Following inheriting the house, Hazel lived with her husband and mother until the former's death in 1986 and the latter's death in 1990. From 1990 she lived at Lissan alone. By 1997, it had become clear to Hazel that no member of the family would be able financially or viably to inherit the estate. After a life devoted to the preservation of what was now an absolutely unique property of great antiquity and historic value, Hazel decided to establish a Charitable Trust which could begin to seek a plan for a viable future for the estate. The Farm Yard and walled gardens were immediately put in the care of the Trust and a scheme was sought for the future of the estate.

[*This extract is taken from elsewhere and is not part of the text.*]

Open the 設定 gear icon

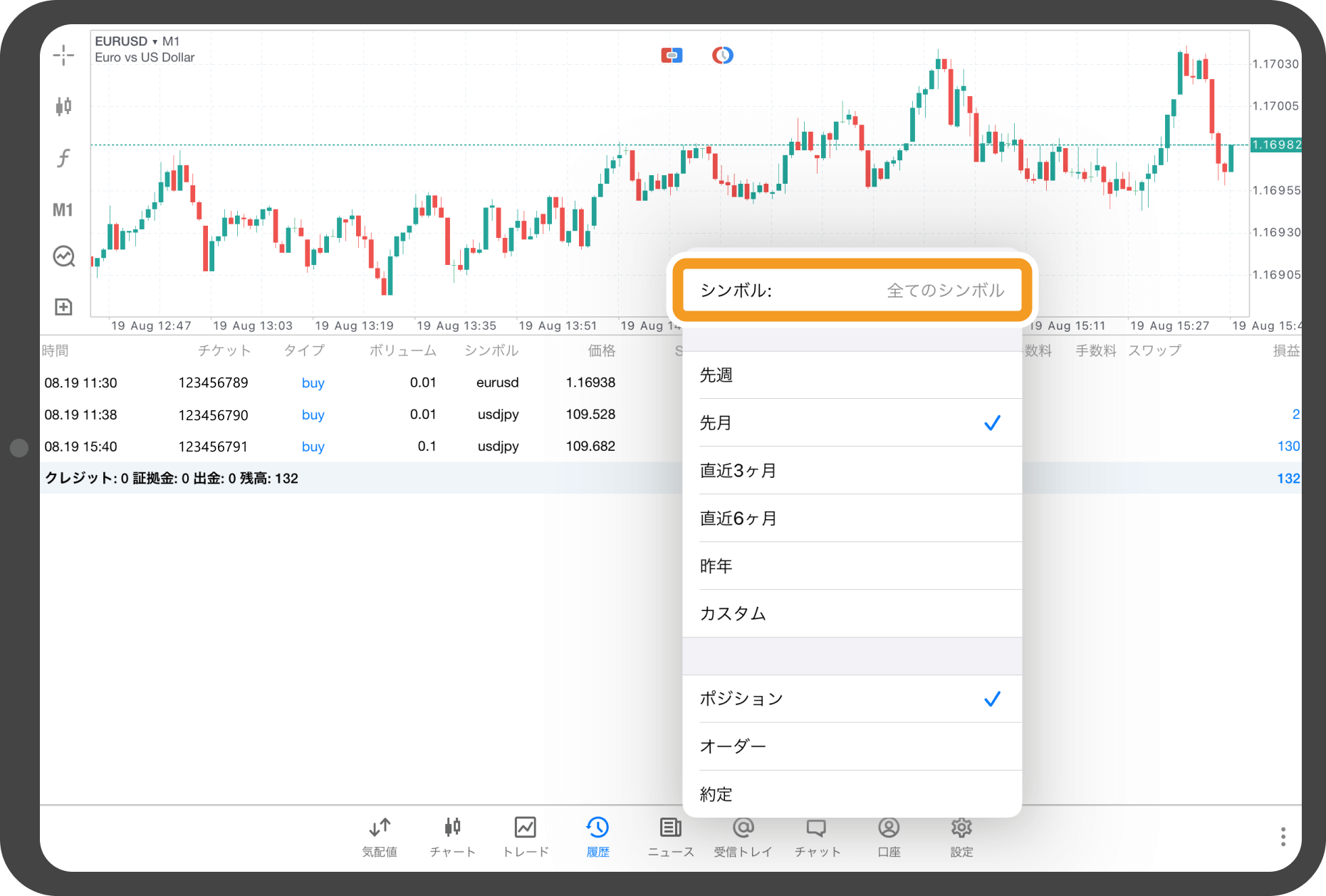pyautogui.click(x=961, y=837)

In 2003, Hazel managed to have the property featured in the TV Series Restoration which promised to the winner of a phone in competition a fund in excess of £1,000,000 for the restoration of the building. Lissan featured prominently and caught the imagination of the British public. As a result, Lissan beat off 28 other properties to make it to the grand final and lost out to the Victoria Baths in Manchester by only 140 votes. Sadly however whilst bringing the estate to huge public attention, the programme resulted in no funding for the project whatsoever.

The Charitable Trust was thus re-formed in 2004 as the Friends of Lissan Trust with a new impetus - to find a future for the estate after Hazel's death and to seek funding for the project. Hazel Radclyffe-Dolling died in April 2006 and under the Terms of her will, the entire estate was bequeathed to the Charitable Trust on condition that a viable scheme of Restoration be secured within three years of her death.

Today, Lissan represents an absolutely unique and fascinating part of Ulster's history which has caught the public imagination. In August 2007, the Friends of Lissan Trust opened the house to the public for the first time and almost 5,000 visitors made their way to the estate in the eight days of opening, making Lissan potentially one of the most popular tourist attractions in Ulster.

In 2010, Phase I of the Restoration of the Estate commenced and major structural restoration work was carried out on the main House including making the building structurally safe; re-roofing; removal of the 1940s cement render and its replacement with limewashed lime mortar and re-fenestration with Georgian glazing. In addition, the interior of the house was re-presented, forest trails laid, an adventure playground constructed and an interpretative exhibition installed in the house.

Funding for Phase II (the restoration of the interior decorative schemes, re-building the Conservatory and the complete restoration of the farmyard and outbuildings) is currently being sought.

The house will open to the public for the first time as a tourist attraction and events location in Spring 2012.